Operational/ activity based budgets must be drawn up by people who have ground experience. Long term strategic budgets should be drawn by senior management. For an annual budget, both the strategic and operational angles are needed; therefore field staff,
departmental managers, accounts staff, and senior management should all be involved. A budget committee normally coordinates the process. The overall budget (Master Budget) should be approved by the Administrative Committee.
Budgeting Process
The budget process provides the vehicle for operationalising strategy by making decisions to allocate funds in line with the strategy. There are differences between organizations- size, type of mission, number of products/ programs/ projects, to name just
a few factors. Across the variety, the budget process maintains a remarkably consistent shape. Generally, the budget process consists of three basic phases:
 Budget development
 Budget monitoring, tracking, and adjustments
 Analysis of final results
These phases cross years: Budget development takes place before the budget year in question starts; Monitoring and adjustment occur throughout the budget year; Final results are analyzed after the year ends. In most healthy organizations, one of these three
phases is in progress at any given time, and the phases from different years feed back to each other.
(i) Budget Development
It should start with a set of activities to lay the ground for the next year’s budget. Managers of the organization should start the process by evaluating its financial position and reviewing the organization’s strategies. Managers usually begin by looking at the
results from the year that has just ended. Although another complete year-the one current underway-will occur between the period covered by those results and the year for which they are preparing a budget, this information is the best at this time, as it covers the most recent results realized.
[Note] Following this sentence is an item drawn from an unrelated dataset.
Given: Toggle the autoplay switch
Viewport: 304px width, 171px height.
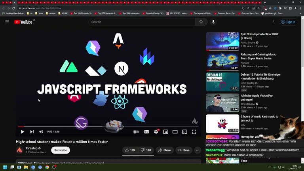Looking at the screenshot, I should [136, 132].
(ii) Budget Monitoring, Tracking and Adjustments
Activity related to monitoring and tracking the current year budget usually consumes more time than budget development. The first task in managing the current year is to make sure that spending stays with in limits and that the revenue goals are achieved. If
revenues exceed plan, increased spending may be acceptable or necessary. In face of revenue shortfalls, it does not do the organisation any good to meet its expense budgets.
The process of comparing actual and budgeted outcomes periodically is known as budgetary control.
(iii) Analysis of Final results
When the year ends, the budgeted and actual results are tallied. At this point the budget process has completed the cycle. Only with the final results can the organisation judge whether its budgeting process has succeeded or failed. The following questions should be answered:
 Did the budgeting process succeed in anticipating events of the year?
 Did the process help the organisation identify and respond to conditions as they changed during the year?
 What do the final results tell us that we need to take into consideration for our planning for next year, and do they suggest an adjustments we need to make in our plans, goals, or actions during the year that just got started?Prior year budget versus actual analyses and full year forecast form the basis of the ensuing year’s budget.
Implementation/ execution of Plans
After going through the entire process of planning, the plan(s) should be executed or implemented. Even the most well thought out plan will remain useless if it is not executed. In implementing the plan(s), tasks are assigned with deadlines to responsible
individuals and progress is continually assessed against set goals and milestones.